Normal brain development in the infant is a prerequisite for optimal brain function in the adult so potential constraints on brain development have implicit significance for understanding constraints on evolving higher functionality of the primate brain. The brain in newborn humans represents about 13% of lean body weight, which is about 30% more than for the newborn chimpanzee (Table 1). It also has a very high energy requirement, greatly exceeding that of the rest of the body combined (Fig. 1). This remarkable situation provides insight into the uniqueness of human brain evolution: how did so much energy metabolism get focused on the neonatal brain when it is not really able to contribute to survival until the child is at least five to six years old, i.e., long after the age at which other primates are semi- if not totally autonomous?

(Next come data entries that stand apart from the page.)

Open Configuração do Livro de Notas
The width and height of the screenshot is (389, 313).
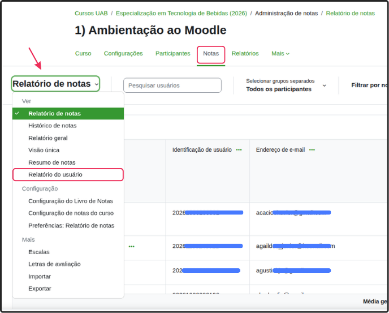pyautogui.click(x=71, y=201)
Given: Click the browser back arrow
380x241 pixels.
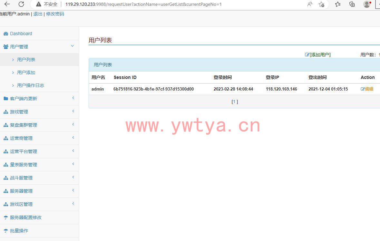Looking at the screenshot, I should click(x=7, y=4).
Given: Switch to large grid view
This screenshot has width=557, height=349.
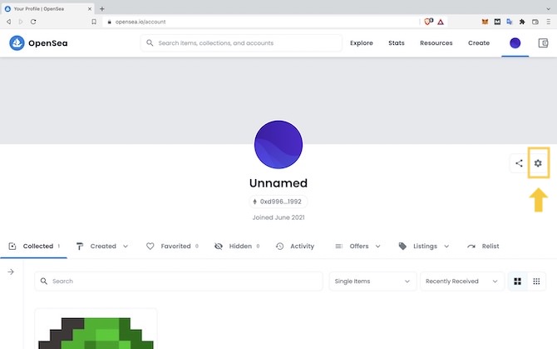Looking at the screenshot, I should (x=517, y=282).
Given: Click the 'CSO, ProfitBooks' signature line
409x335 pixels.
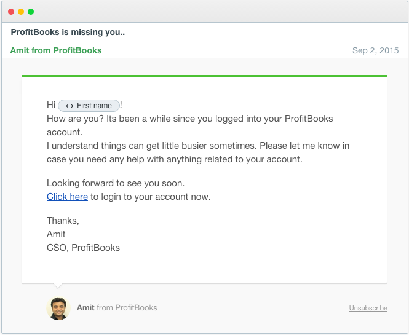Looking at the screenshot, I should click(83, 248).
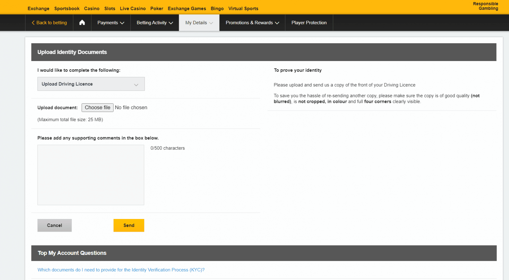Open Promotions & Rewards dropdown
The height and width of the screenshot is (280, 509).
coord(252,23)
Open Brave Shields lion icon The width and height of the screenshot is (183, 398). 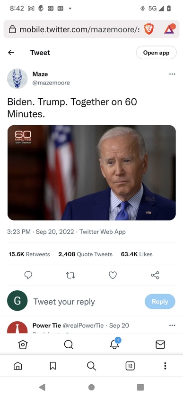pyautogui.click(x=149, y=29)
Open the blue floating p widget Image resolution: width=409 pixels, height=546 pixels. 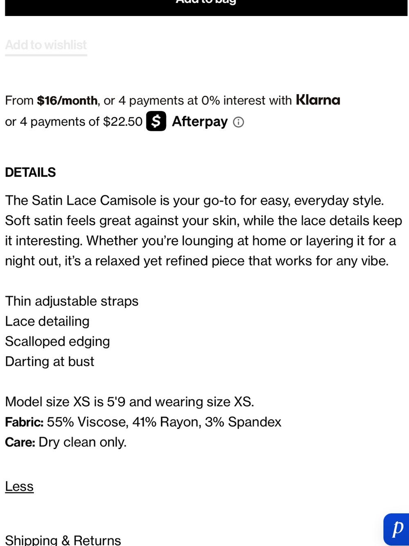point(396,529)
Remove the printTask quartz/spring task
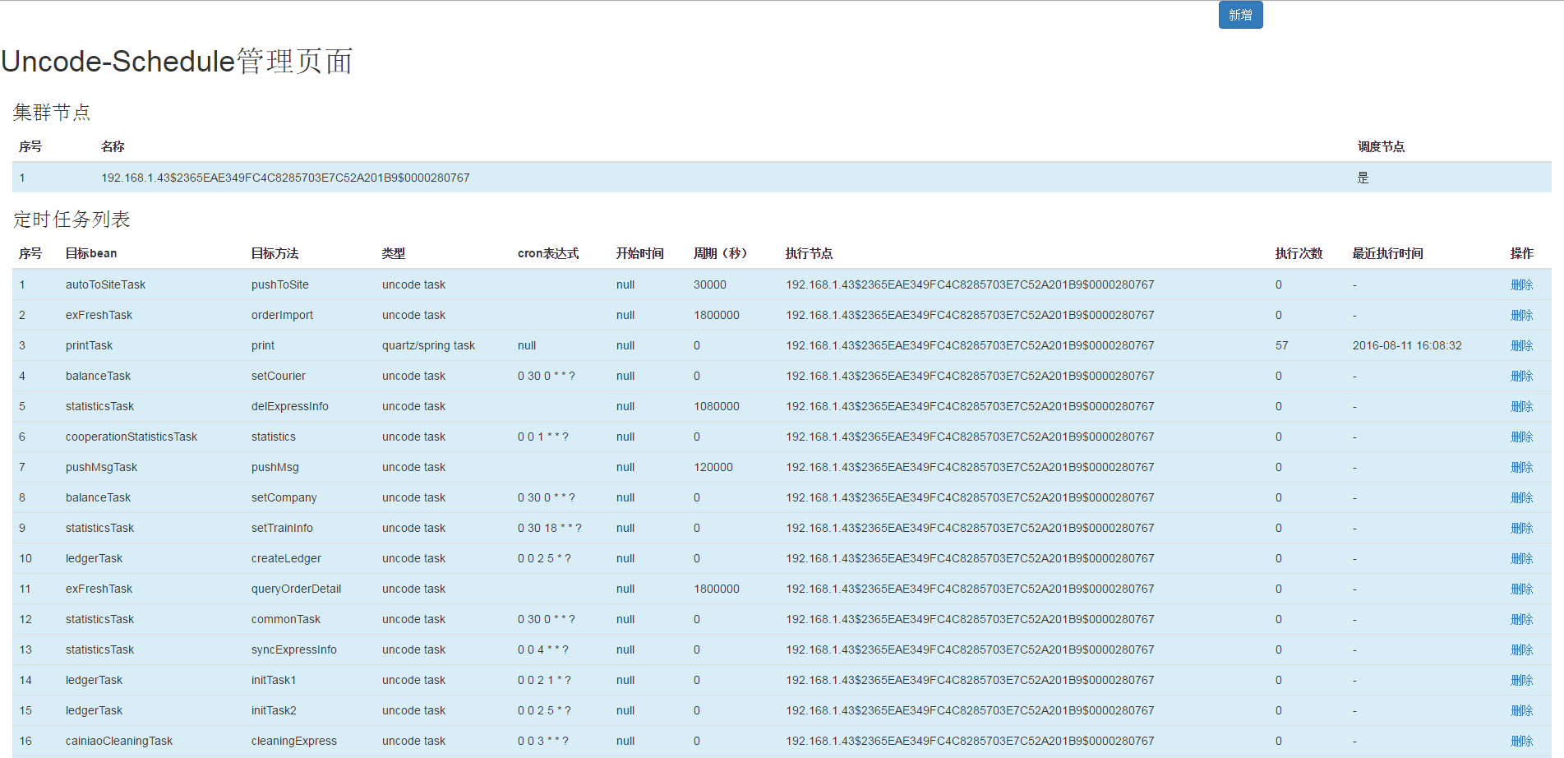 click(1521, 345)
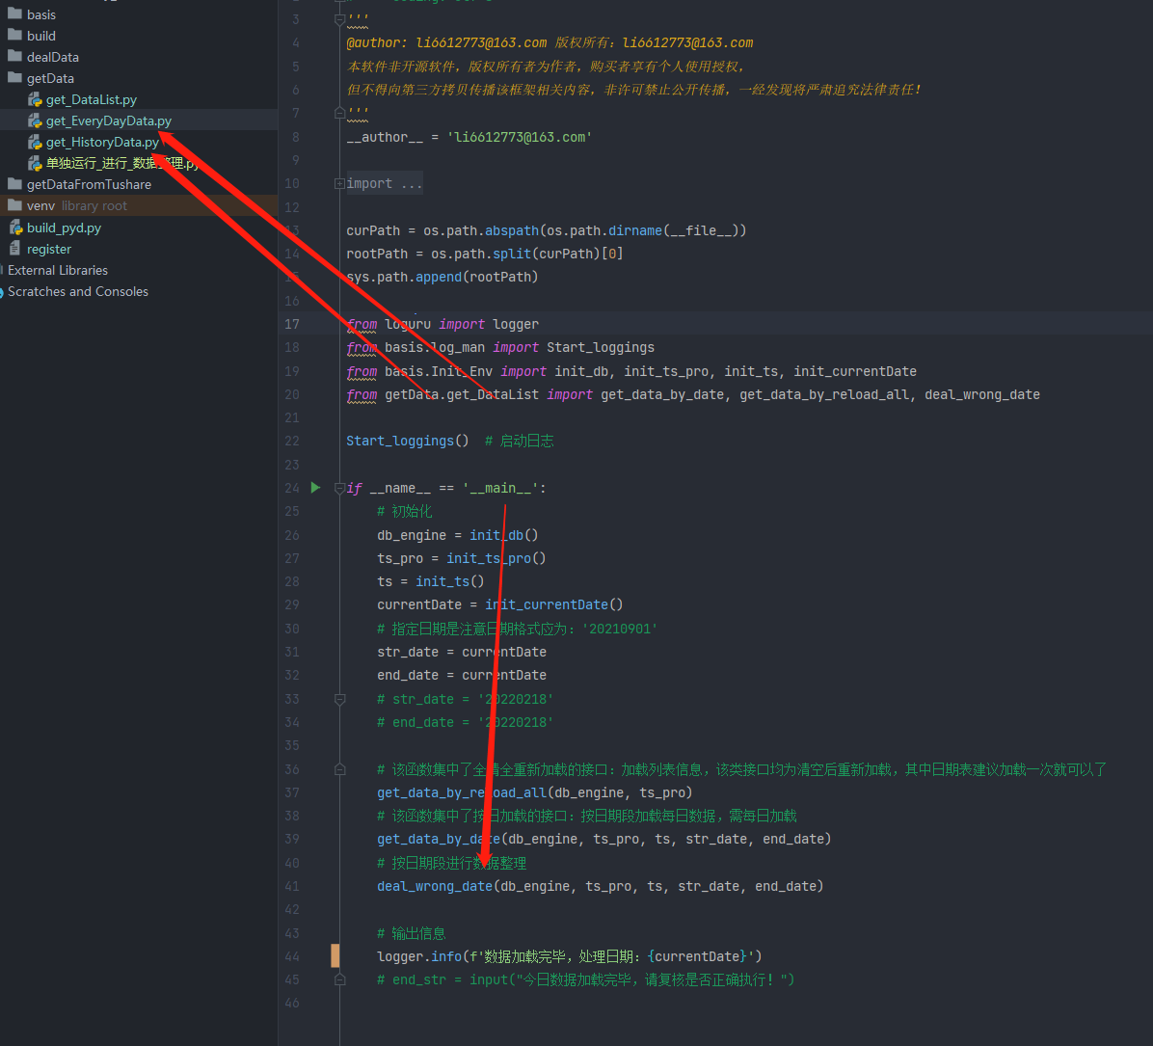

To expand three-fold over the past two to three million years, the early hominin brain had to overcome at least two constraints: (i) an energetic constraint: increasing energy requirements as the brain size increased, and (ii) a nutritional constraint: increasing requirements for nutrients that play a specific role in mammalian brain structure, development and function. The energetic constraint is synonymous with the ‘metabolic’ constraint described in earlier publications (Cunnane, 2010) but ‘energetic’ is perhaps the more appropriate term given that it refers exclusively to meeting energy requirements. Similarly, the nutritional constraint is synonymous with the ‘structural’ constraint described elsewhere because the nutrients tend to be needed for cellular structure and function. Nevertheless, the distinction between these two constraints is imperfect because they have a certain degree of overlap with each other, especially during infancy. Either constraint alone can delay and/or permanently foreshorten cognitive development in infants today, so it is important to emphasise that surmounting just one of these two constraints alone would not have been sufficient to push human brain evolution forwards. Therefore, the path towards hominin brain expansion involved a long period of investment in overcoming the energetic and nutritional vulnerability of the brain during infant development, a vulnerability that is greater in humans than other species and remains with us to the present day.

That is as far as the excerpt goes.